Keupper tweeted he was “very sad to confirm the news about Chris Bailey dying on the weekend”.

“Chris and I met when we were about 14 during detention at Oxley High School and became close friends which later developed into what I always thought was an extremely strong artistic partnership,” he wrote.

 

The Saints formed their own label, Fatal Records in 1976, and independently released punk song I’m Stranded to radio stations in Australia and Britain in 1976 before it was picked up and released in Britain.

They were then signed by record label EMI for a three-album contract.

They recorded the I’m Stranded LP in 1977 and achieved some chart success in Britain, their release preceding a wave of groundbreaking punk rock debut albums including the Sex Pistols and The Clash.

But The Saints were less successful in Australia at the time.

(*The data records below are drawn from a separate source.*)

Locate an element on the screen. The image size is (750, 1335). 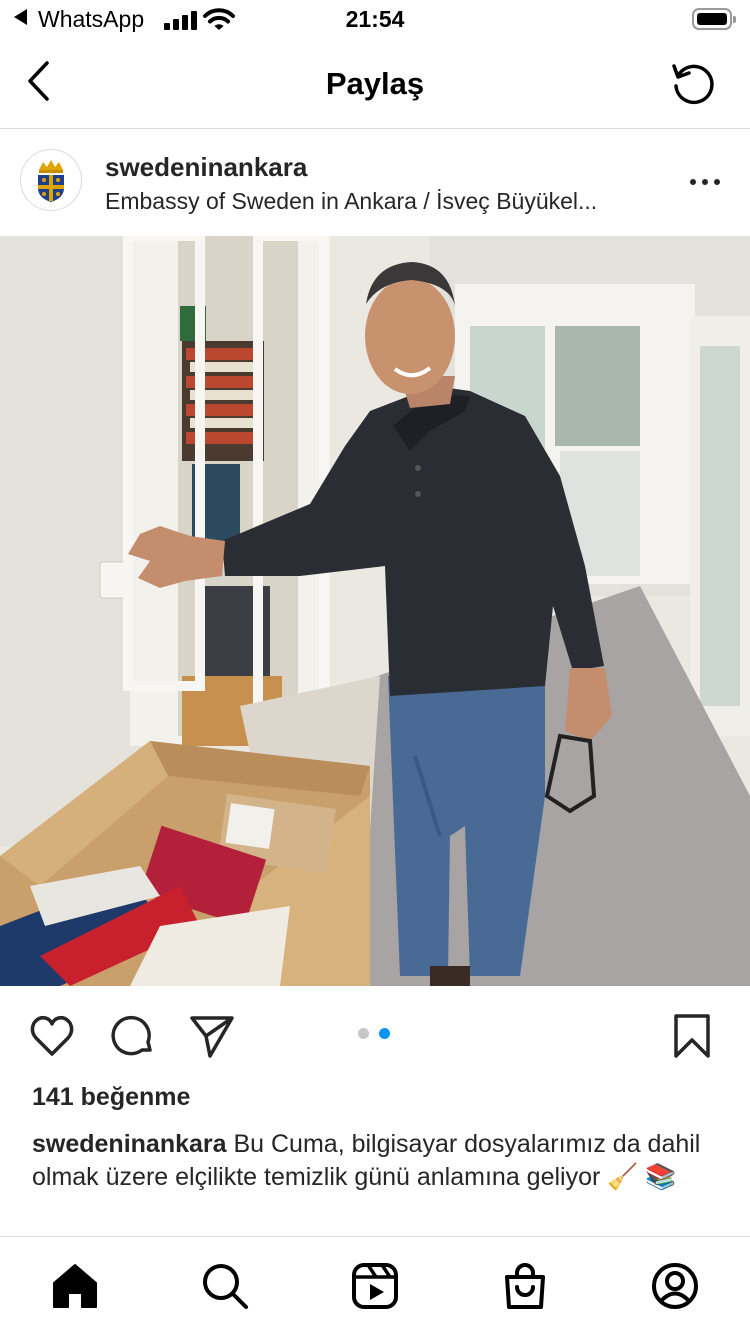
clock: 21:54 is located at coordinates (375, 19).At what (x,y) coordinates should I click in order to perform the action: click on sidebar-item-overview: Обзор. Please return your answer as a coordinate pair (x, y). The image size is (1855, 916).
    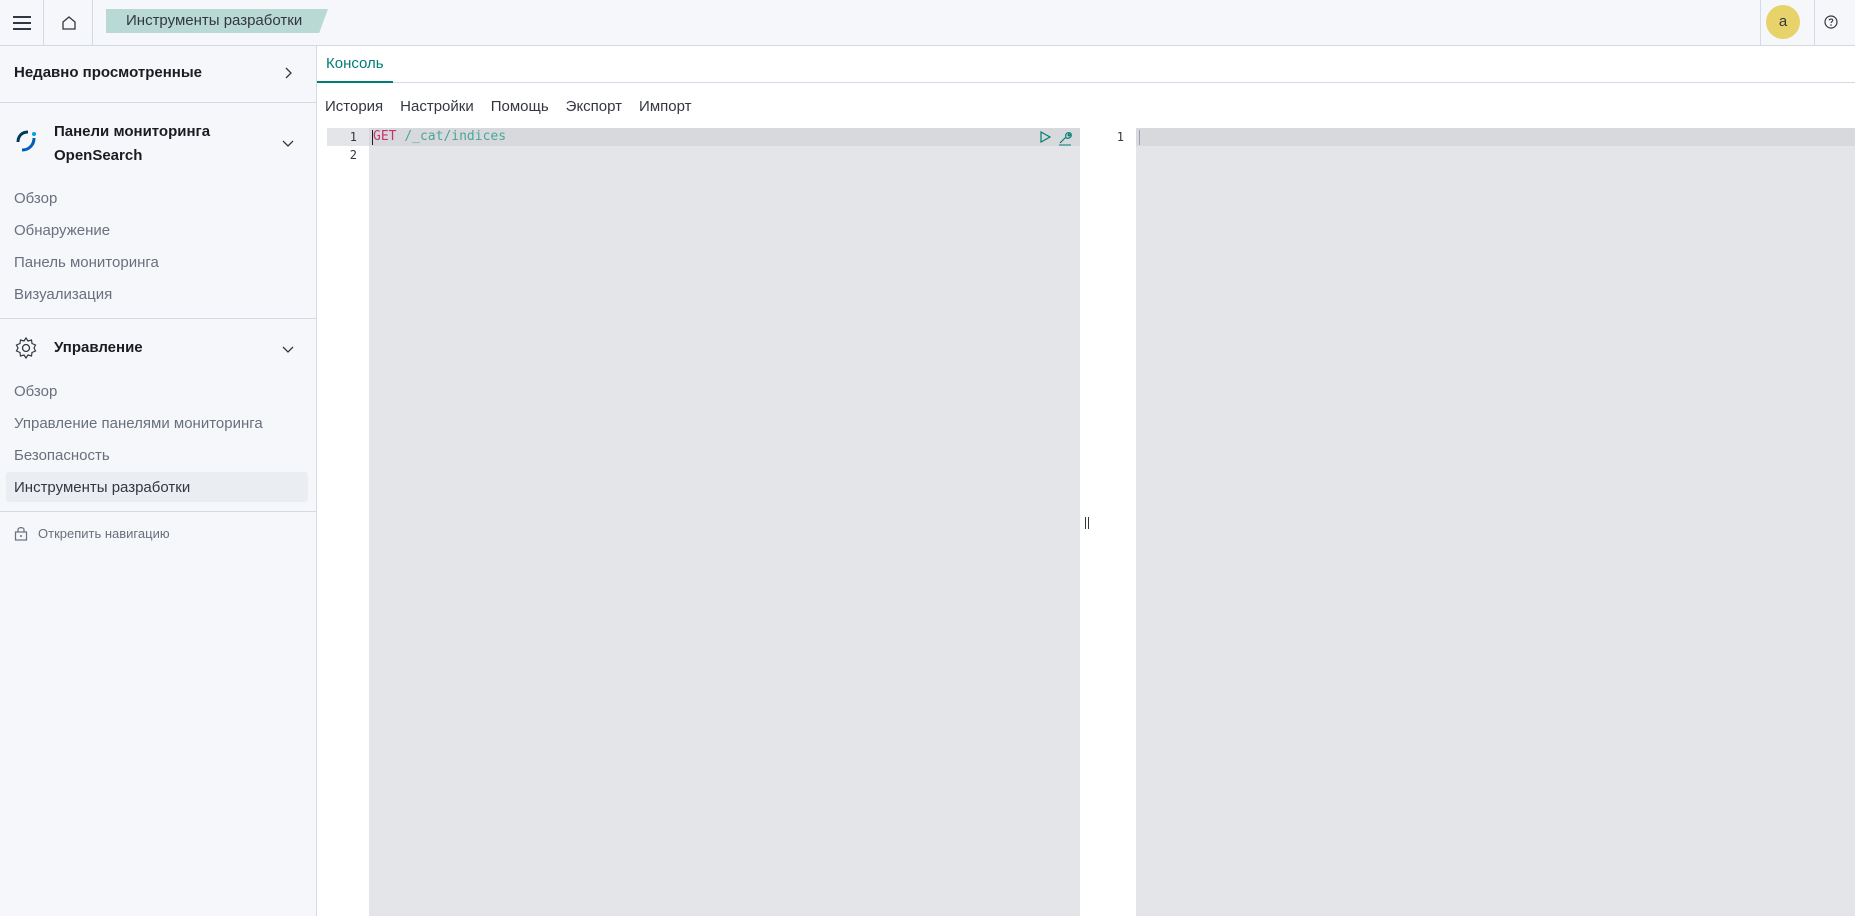
    Looking at the image, I should click on (36, 198).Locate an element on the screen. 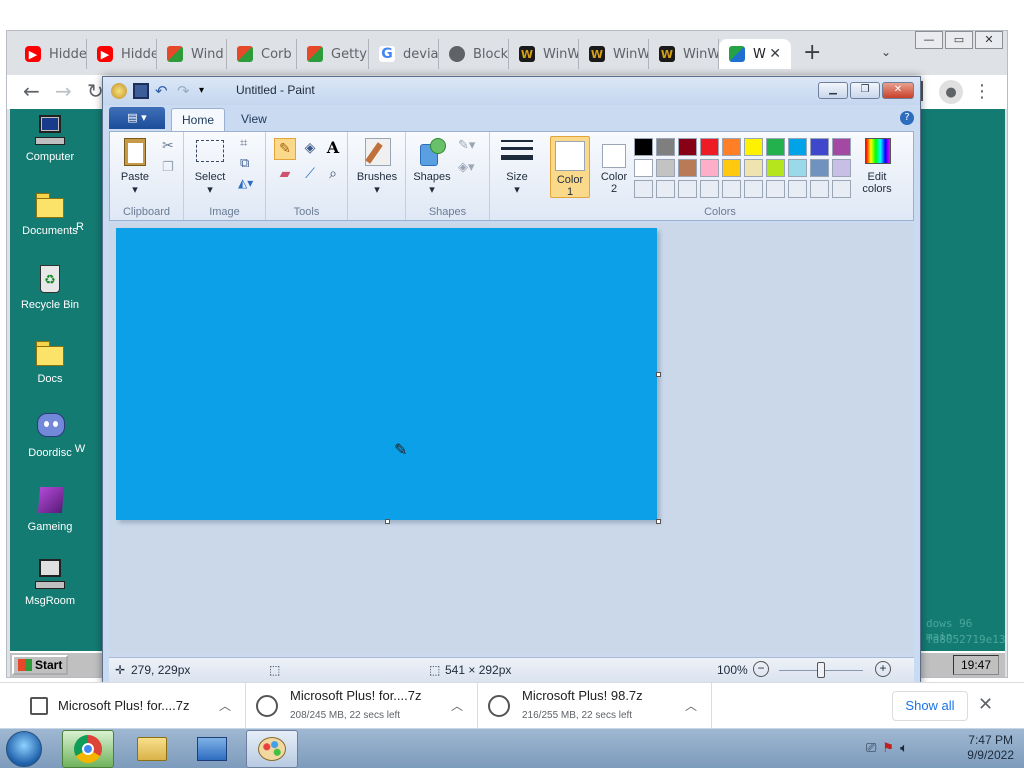  outline-icon: ✎▾ is located at coordinates (466, 146).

Police attended the band’s Brisbane shows and arrested audience members and musicians, leading to their bookings evaporating.

The State Library of Queensland added a split seven-inch vinyl single of (I’m) Stranded / No Time to its treasured John Oxley collection in 2016, commemorating the 40th anniversary of its release.

“The seven-inch vinyl single featured represents a piece of music history, influencing generations of bands around the world,” the library said.

“Released in September 1976, months ahead of the Sex Pistols’ and The Clash’s debuts, the unknown band The Saints’ single (I’m) Stranded / No Time propelled the Brisbane boyhood friends to the forefront of a new underground punk music movement.”

Duff McKagan of Guns N Roses tweeted lyrics from The Saints song Know Your Product, on Monday.

“Rest In Peace Chris Bailey. 21 years is a long, long time-to be in this prison when there ain’t no crime. Saints forever!,” McKagan wrote.

Queensland Premier Annastacia Palaszczuk also shared a photo and tweeted commemorating Bailey’s life, calling the single I’m Stranded a “debut hit”.